The heating oil market is much more competitive, and prices are therefore much more transparent. You can also get a Smart Oil Gauge, and check your oil level from an app on your phone. When you’re low, you can order oil and have it delivered the same day. You don’t need to pick up a phone and call anyone. It’s your tank, and there are plenty of providers.
Takeaway: Propane is very difficult to price-compare. Heating oil prices are much more competitive and transparent.
The Bottom Line: Heating Oil is the Best Value
As of this writing, heating oil prices in CT range from $1.59 to $2.19 a gallon on FuelSnap.

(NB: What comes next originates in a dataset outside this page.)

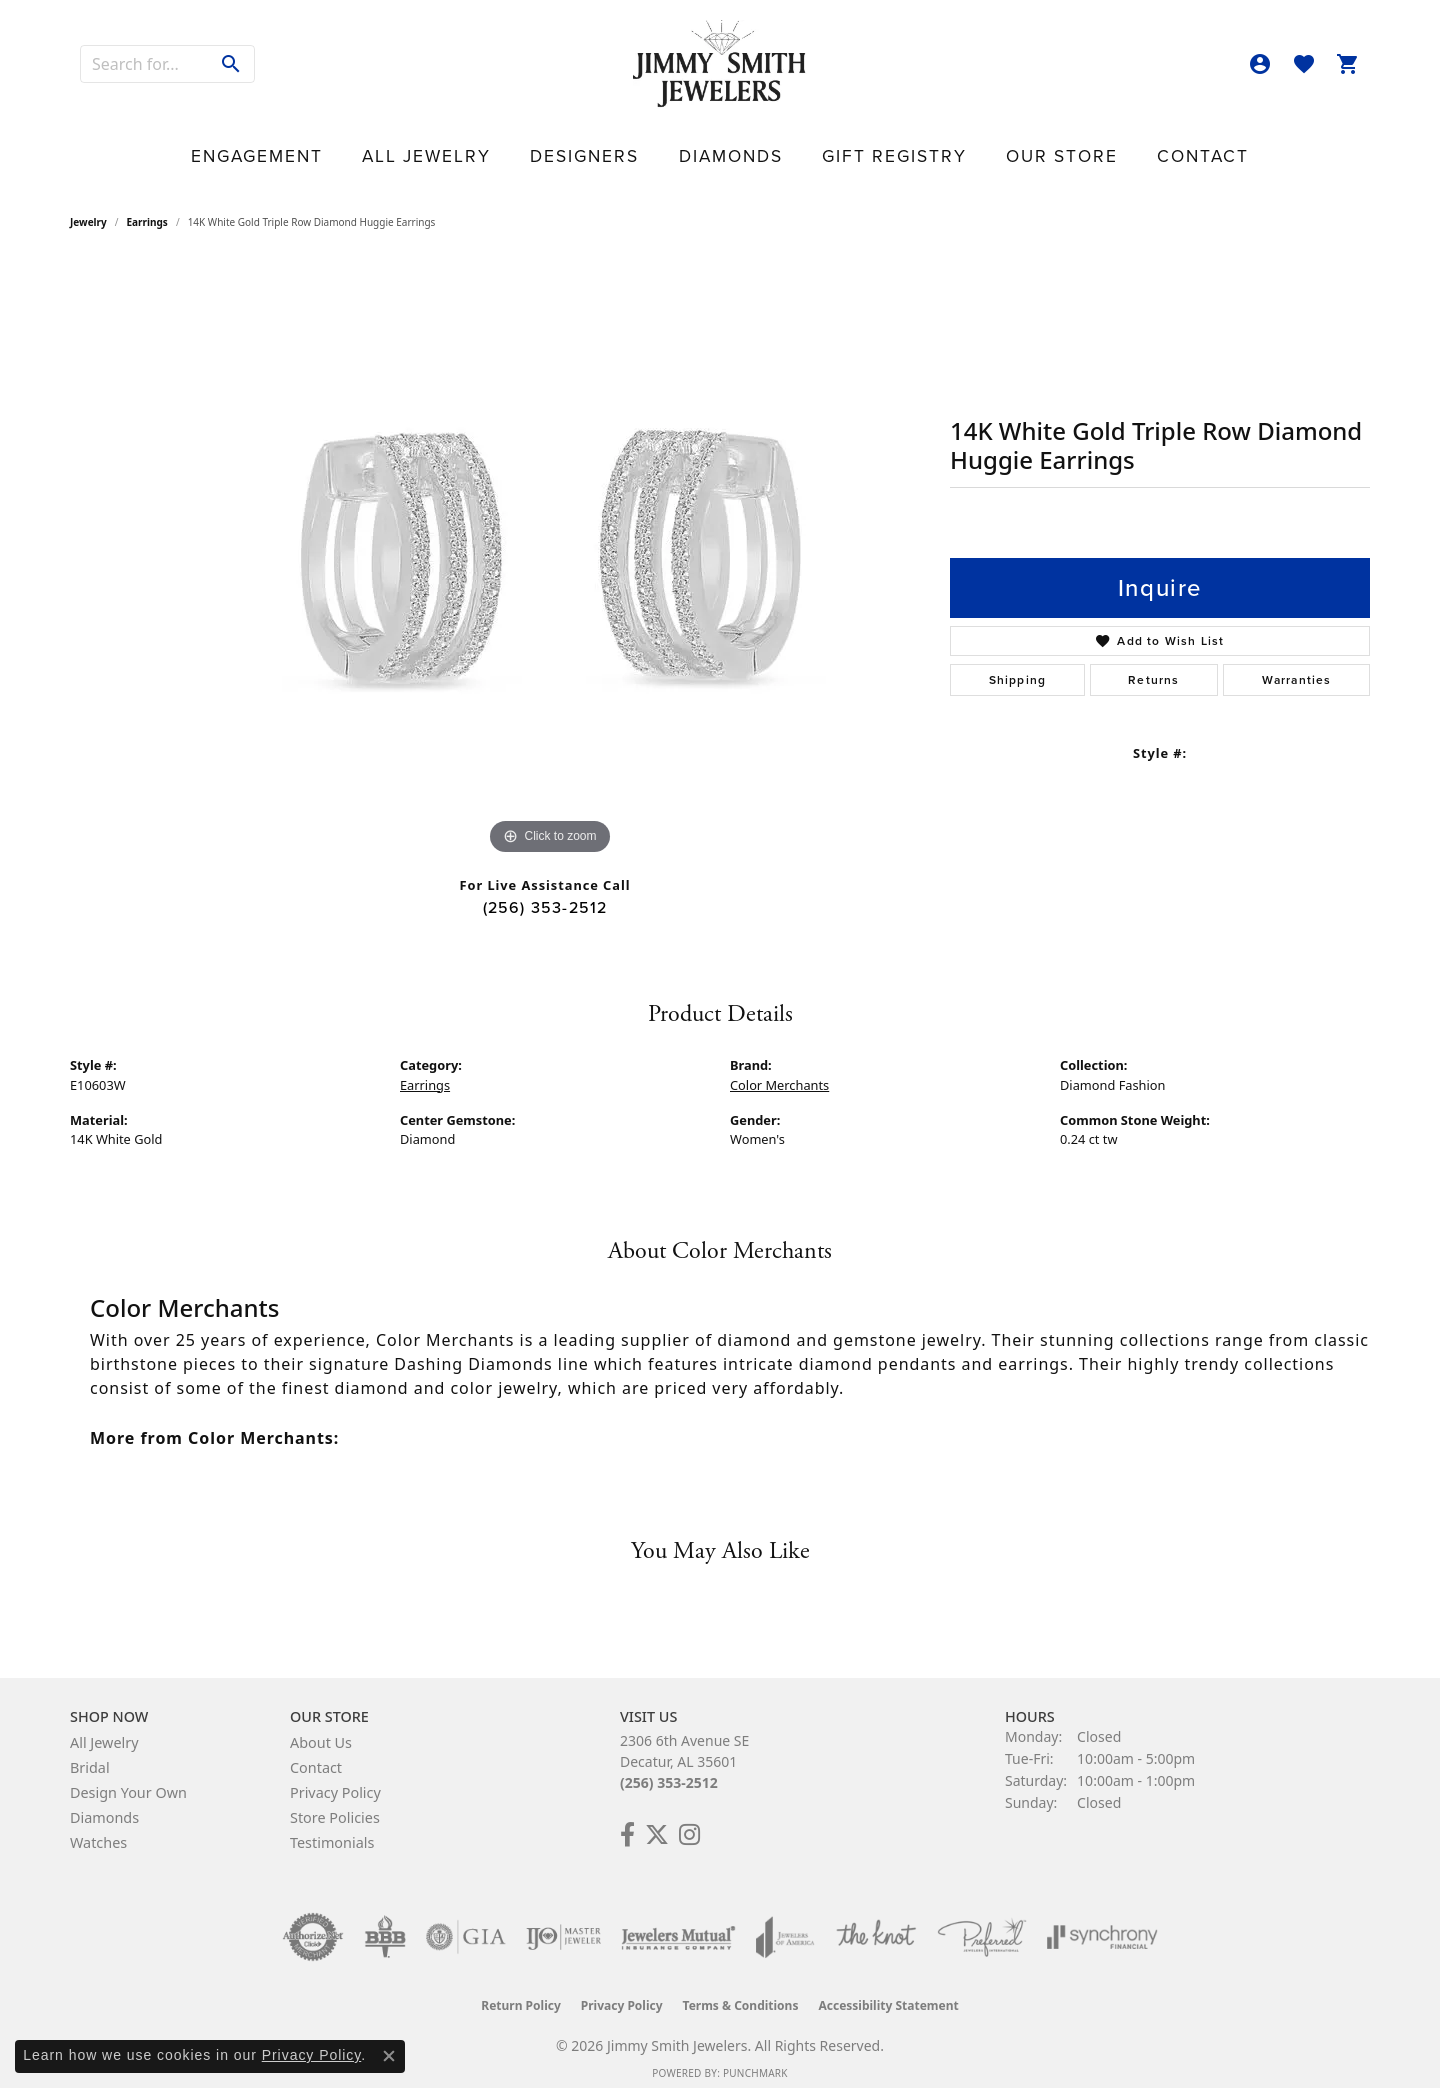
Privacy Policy (335, 1778)
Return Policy (521, 1991)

Propane tends to be hovering in the $2-$3 range, with some homeowners reporting $4 or higher in some parts of the state. Since you need 1.35 gallons of propane to generate the same amount of heat as one gallon of heating oil, the math tends to be pretty easy here. Obviously this changes over time, but we will have to see a major uptick in oil prices for propane to become competitive.
With all this in mind, be careful when your HVAC provider is selling you on the benefits of switching to propane. In most cases, the main reason is that it is more profitable for THEM. They will provide the tanks, and you will no longer be able to shop around. There is very little competition, and prices are very hard to compare.
On the contrary, there are hundreds of heating oil dealers competing for your business on a daily basis. You can price compare using a site like FuelSnap, and order on your terms. Oil creates more heat per gallon, and can often be delivered as soon as the same or next day.
Finally, you can always have both! You will save money by heating your home with heating oil. Use propane for just the ancillary needs such as the generator and fireplace. And in the end, you will get the best of both worlds.